▸ SOURCE TEXT
····················

# Kayak Rods



## Larry56 (Jun 25, 2014)

Newbie here to Yakin. bought a new Jackson Coosa HD back in the spring and the plan was to be ready for the Fall Fishing. 
So I'm looking to purchase a new rod and reel for inshore coastal bay fishing targeting Spec's and Flounder.

Thanks
Larry


----------



## rwh (Dec 10, 2012)

I am sure that you will get lots of opinions on which rod & reel is better, but there are so many options. If you are like me when you first start out, you aren't going to want to break the bank on your gear after forking out the cash for the kayak & all the necessities. For the fishing you mentioned, I think a 6.5' medium action spinning rod with a 4000 size reel will be pretty much all you need to start with. This is my 3rd season and I started out with a Penn Fierce 4000 on a 6.5' medium action Ugly Stick. That was all I needed for my 1st season and then when I started jigging deeper waters and fishing the structure around the tunnels and bridges, I realized that I also needed something a little heavier, so I got a 7' Med Heavy Ugly Stick casting rod and put a Daiwa Lexa 300H casting reel on it. When I fish top water lures, that is the outfit I put them on. Between those two, I pretty much have all my fishing covered. Occasionally I take my old $25 Walmart 7' pier rod & reel combo to pull minnows along under a float while I use the other two. I like the Fierce and I bought the same for my wife to use, but with both of them, the bail occasionally won't close when you turn the handle, you have to flip it over by hand. It doesn't happen all the time, just randomly. I took both apart and re-greased them and it seemed like it helped. It seems like they do that if perhaps water gets down inside that little arm that connects the bail after a little use. Other than that, they are a good reel for $60.00. As for the Lexa 300H, I cannot say anything bad about it. I absolutely love it and at about $200.00, it's a great deal. Congrats on the new kayak, but be careful, it's addictive!! Once you get going, your yard work, maintaining the garden , vehicle maintenance and all the other weekend chores are things of the past.

····················

▸ ACTIONS TO TAKE
**1)** In the kayak rods thread, why did rwh buy the 7' Med Heavy Ugly Stick casting rod? Answer in one to three sentences.
**2)** Continue the kayak rods thread from the point where its last post ends.
None of the lines after this text are needed.

▸ DATA LINES
····················

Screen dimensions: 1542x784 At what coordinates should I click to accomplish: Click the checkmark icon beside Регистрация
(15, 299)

····················

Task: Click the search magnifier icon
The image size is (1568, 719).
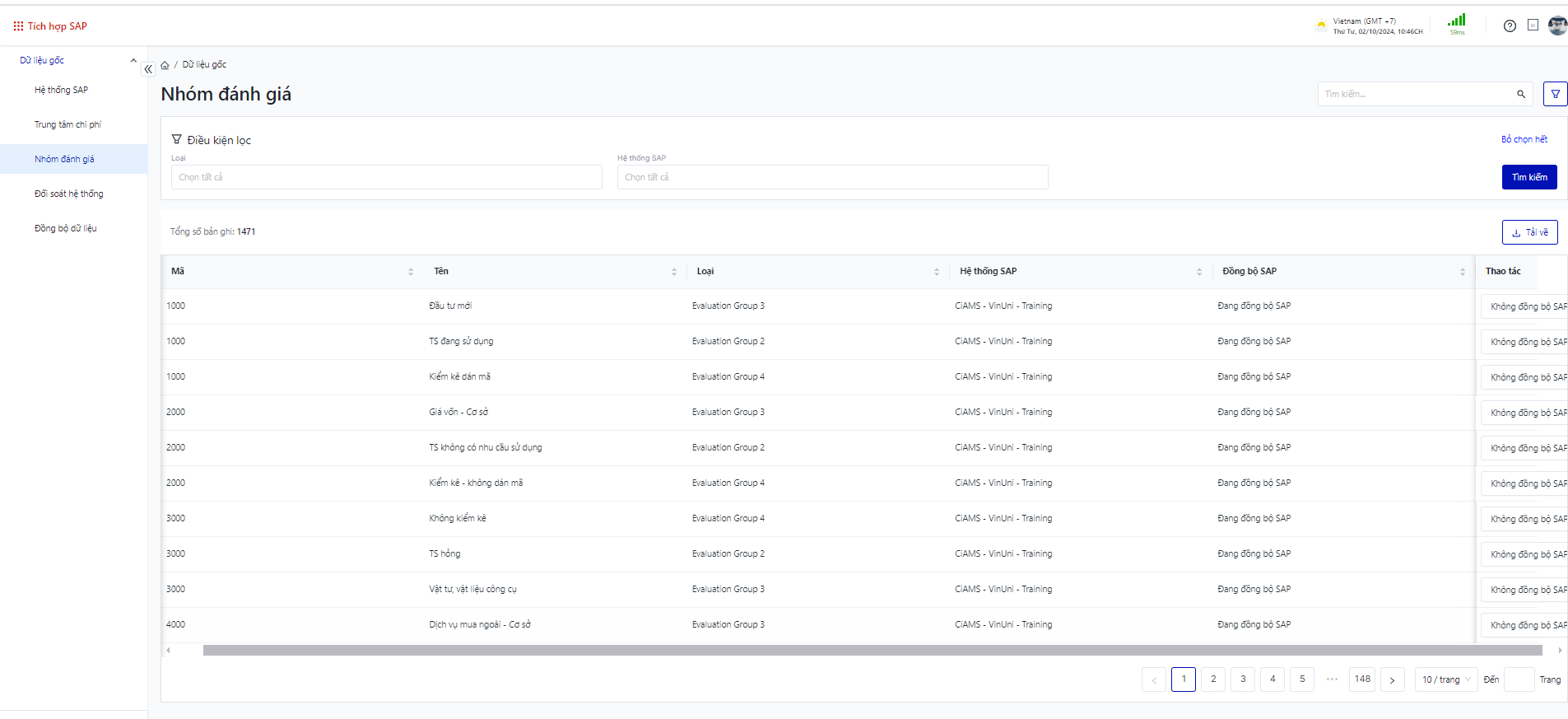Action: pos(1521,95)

····················

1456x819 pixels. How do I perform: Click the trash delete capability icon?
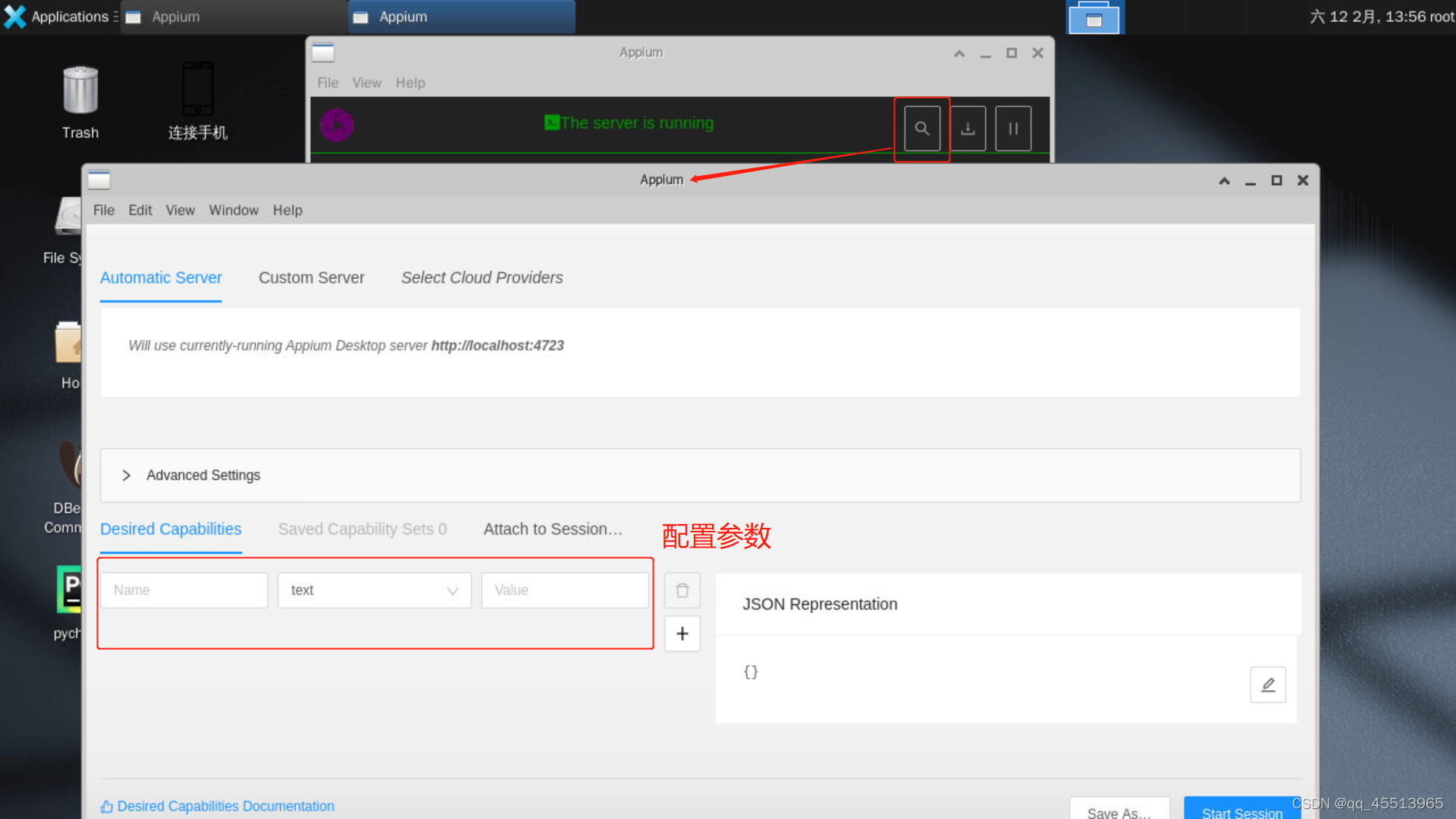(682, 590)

····················

▸ RESULTS BY TASK
**1)** After the first season, rwh began jigging deeper waters and fishing the structure around the tunnels and bridges. That led to the realization that something a little heavier than the 6.5' medium action rod was also needed.

**2)**
----------



## Larry56 (Jun 25, 2014)

thanks for the reply! 
I've done some research and I saw where some guys were stating 7'6" rod was all they ever use to get enough distance on their cast.
I know in my experience so far a 6'6" rod I had a difficult time landing some fish (without a net). I'm thinking I'll overcome this though with experience.


----------



## Dan Voss (Sep 14, 2014)

I'm new to kayak fishing but in my very short period of time I have learned that you have to really balance casting distance with ease of handling. Long flexible rods are not just harder to handle landing fish, you can overcome that pretty easily, but you also have to think about handling the rod while rigging. I have been using an 8' light-medium rod and on my next trip I am going to go to a 6' medium just for the easier handling of both fish and rigging.

I figure the I can give up casting distance, that's the point of being in a kayak. Get to where the fish are.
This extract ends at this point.